Ou : « La chamelle s'agitait tellement fort que parfois le Prophète préférait descendre par terre » (Ibn Hanbal, 2/176, 6/455, 6/458). Pareil récit quand il était monté sur un cheval (Tabar"i, Tafsîr 26/39). Zaid ibn Thâbit raconte de la façon suivante. son expérience personnelle : « Lors d'une journée d'affluence, où tout le monde était assis par terre quand une révélation commença, son genou se trouva sur ma cuisse et pesait si lourd que je craignais que mon fémur ne se rompe » (Bukhârî, 8/12, 56/31, 65/4/18 bis N° 1 ; Ibn Hanbal 5/184).

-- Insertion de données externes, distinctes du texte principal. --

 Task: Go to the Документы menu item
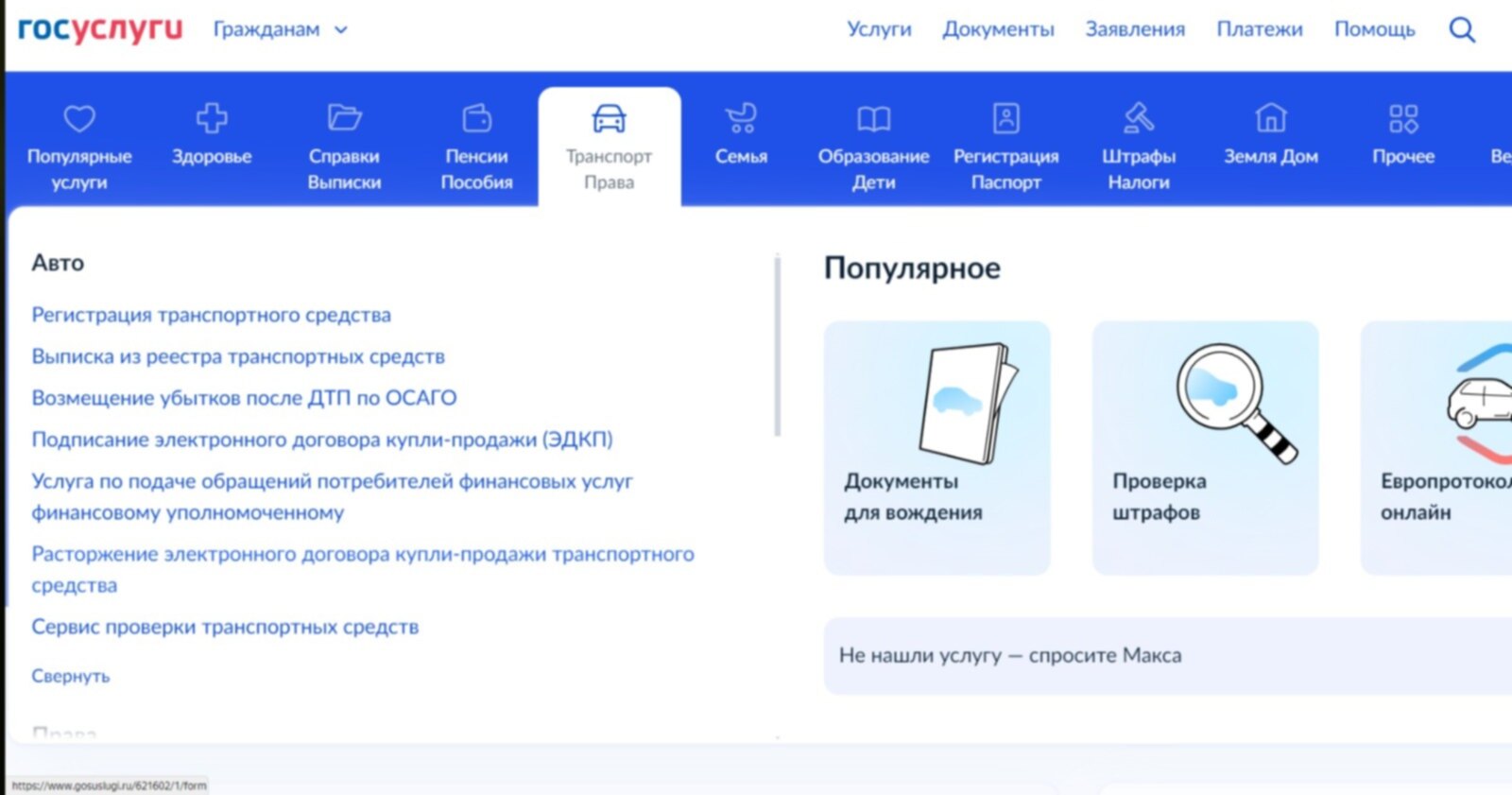pyautogui.click(x=998, y=30)
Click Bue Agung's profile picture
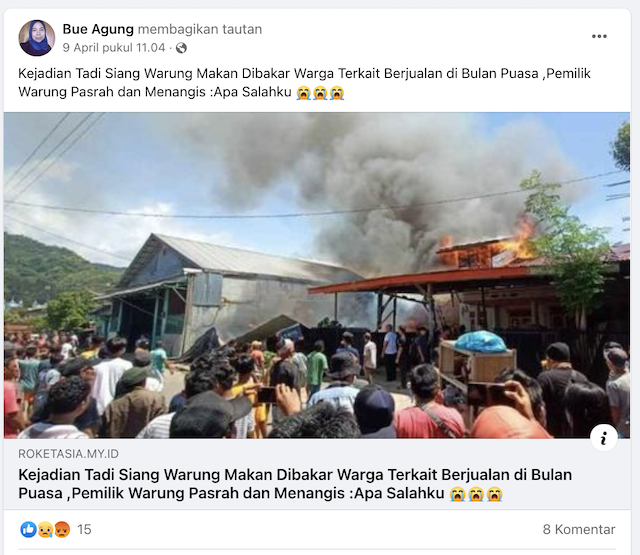The image size is (640, 555). tap(37, 38)
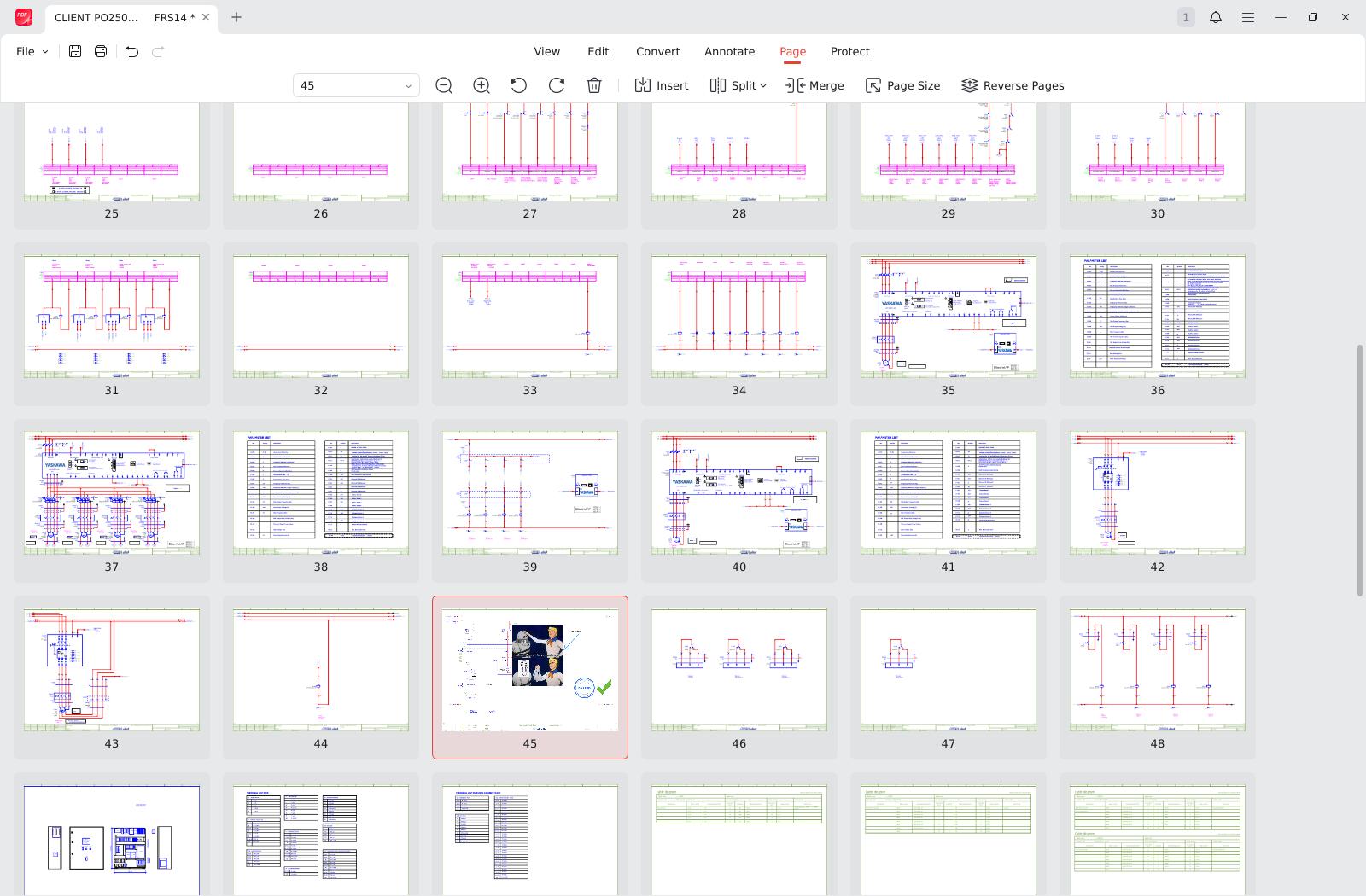Viewport: 1366px width, 896px height.
Task: Zoom out page thumbnails
Action: tap(444, 85)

Dans une autre version, il y a cette addition : « S'il ne s'était pas agi du Prophète de Dieu, j'aurais poussé un cri et retiré ma jambe ». D'autres récits disent : « La révélation lui est venu un jour quand il était debout sur la chaire de prédication (minbar) de la mosquée, et il resta immobile jusqu'à la cessation de la communication céleste » (Ibn Hanbal, 3/21).
Ou : « Il tenait un jour un morceau de viande (d'os) dans sa main (lors du repas), quand une révélation vint à lui ; et quand elle prit fin, le morceau était toujours en sa main » (Ibn Hanbal, 6/56).
A de telles occasions, le Prophète s'étendait parfois sur le dos, quelquefois son entourage lui couvrait même respectueusement le visage d'une pièce de tissu, selon les circonstances. Mais jamais il ne perdait conscience ni le contrôle de soi, encore moins s'agitait il.
Dans les premiers temps de sa mission, il avait l'habitude de répéter à haute voix ce qu'il entendait, au cours même de la révélation, mais dès avant l'Hégire de Médine, à la Mecque, il abandonna cette habitude et se tint tranquille, silencieux jusqu'à ce que la révélation prît fin, et c'est alors qu'il communiquait le message divin à son entourage et le dictait à ses secrétaires (comme l'atteste le Coran, 75/16) : « N'en remue pas pour autant ta langue avec ceci, comme pour te hâter ». Et encore (20/ 114) : « ... ne te hâte pas avec cette Lecture avant que soit achevée pour toi sa révélation, et dis :
O mon Seigneur, fais moi croître en science ». Revenant à l'état normal, il appelait un de ses compagnons lettrés, pour lui dicter la nouvelle révélation, et prescrivait la place exacte qu'elle devait prendre dans l'ensemble, afin de la publier dans la communauté en multipliant les copies. Dans son al-Mab `ath wa'I-maghâzî (§ 192, éd. Rabat, 1976, sur la base du MS de Qarawîyîn), Ibn Is'hâq dit : « toutes les fois qu'un fragment du Coran était révélé, le Prophète le récitait d'abord dans l'assemblée des hommes, puis dans l'assemblée des femmes ». (On voit que l'éducation des femmes lui était très chère). Nous reviendrons sur la codification du texte coranique par le Prophète. Les sources (comme Tabarânî (cité par Haithamî, Majma` az-zawâ'id, I, 150, VII, 257, au sujet de Zaid b. Thâbit ; signalé aussi par Ghulâm Rabbâni,
Tadwîn-é-Hadîth, p. 228, en urdu) précisent que toutes les fois qu'il dictait, le Prophète demandait au scribe de lui lire ce qu'il avait noté, pour pouvoir corriger les déficiences s'il y en avait. Au dire de Muhammad lui-même, l'archange lui apparaissait sous des formes différentes selon les occasions : quelque fois comme un homme, quelquefois comme un être volant avec des ailes, et quelquefois sous d'autres formes étranges.
La question de forme ne doit pas nous attarder ; nous devons nous occuper du fond, du message que Muhammad communiqua. Avec l'an 40 de sa naissance (609 ap. J.-C.), se clôt la première période de la vie de Muhammad, sa vie privée, et commence sa vie publique, sa mission.
L'imminente arrivée de la révélation
D'après At-Tirmidhî et Ad-dârimî et Al-Hâkim, `Ali Ibn Abî Tâlib - que Dieu l'agrée - dit : "J'avais l'habitude d'accompagner le Prophète - que la paix et les bénédictions de Dieu soient sur lui - partout où il allait à la Mecque. Un jour, nous partîmes dans l'une des régions de la Mecque et chaque fois que nous passions près d'un arbre ou d'un rocher, ils saluaient le Prophète disant : "Que le salut soit sur toi, Prophète de Dieu".